— Start of RECORD LIST —

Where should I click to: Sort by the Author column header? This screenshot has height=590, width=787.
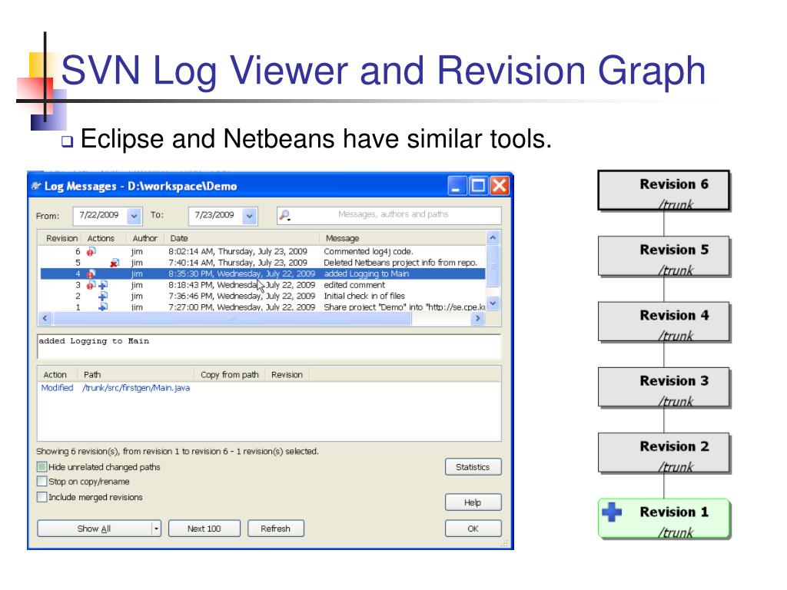point(144,238)
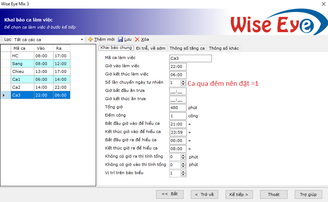Viewport: 328px width, 202px height.
Task: Click the Thoát exit button
Action: (x=274, y=194)
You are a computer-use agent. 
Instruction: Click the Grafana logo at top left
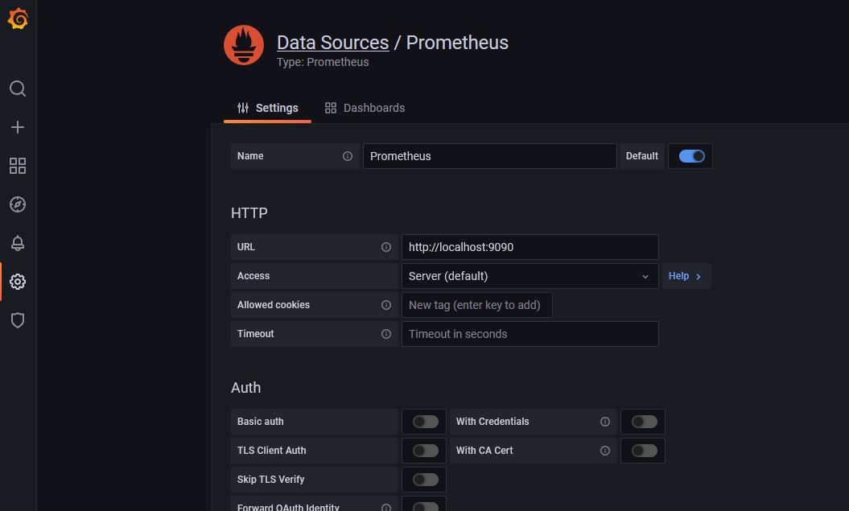(x=17, y=18)
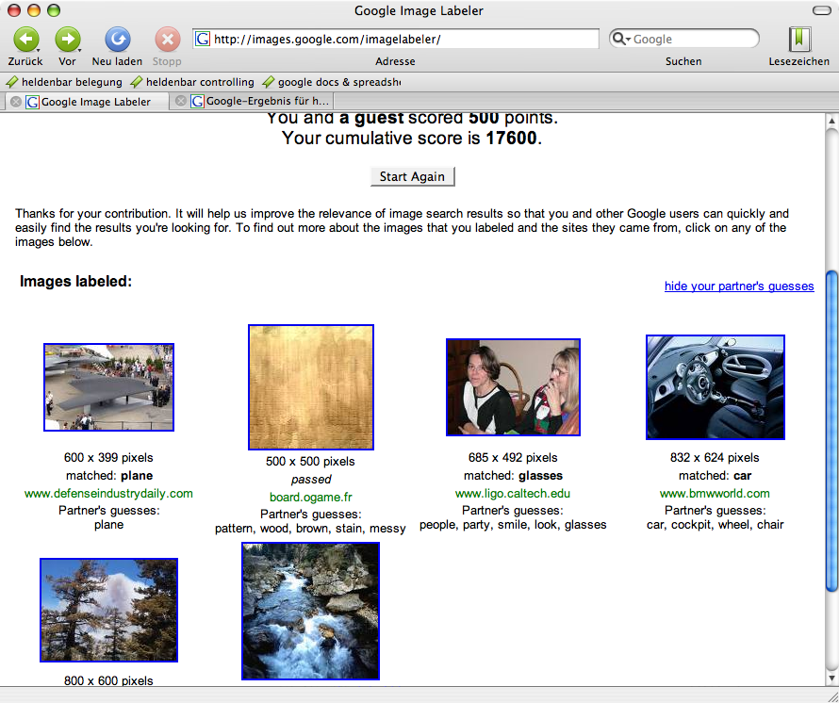Click the wood pattern thumbnail
The image size is (839, 703).
click(311, 387)
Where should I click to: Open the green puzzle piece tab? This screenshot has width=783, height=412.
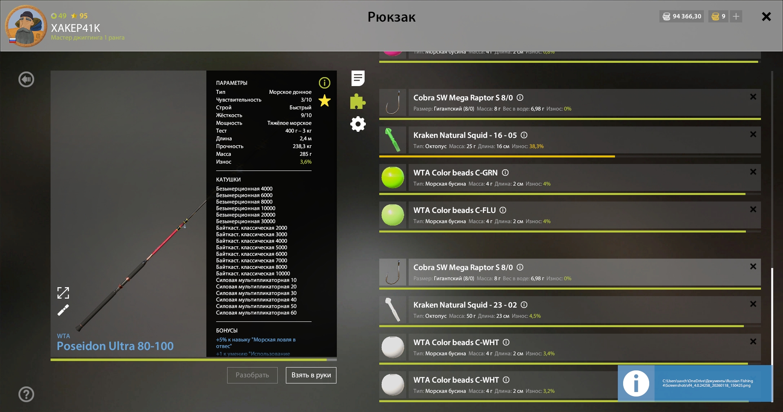point(358,102)
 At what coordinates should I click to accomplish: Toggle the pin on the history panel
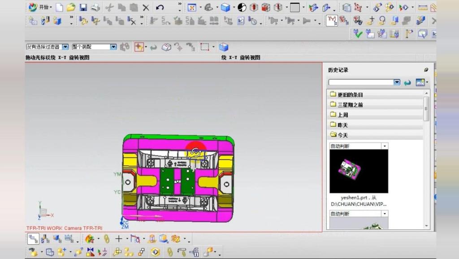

— End of RECORD LIST —

### TO BE DONE
Reproduce all of the data above word for word, leaving out the pictures.

### COMPLETE OUTPUT
Where should I click to: Sort by the Author column header? This screenshot has height=590, width=787.
point(144,238)
Viewport: 328px width, 202px height.
Task: Click the Thoát exit button
Action: (x=274, y=194)
You are a computer-use agent. 
Instruction: Click the Grafana logo at top left
(x=17, y=18)
Click the wood pattern thumbnail
The image size is (839, 703).
click(311, 387)
Where should I click to: Open the green puzzle piece tab? This screenshot has width=783, height=412.
point(358,102)
 At what coordinates should I click to accomplish: Toggle the pin on the history panel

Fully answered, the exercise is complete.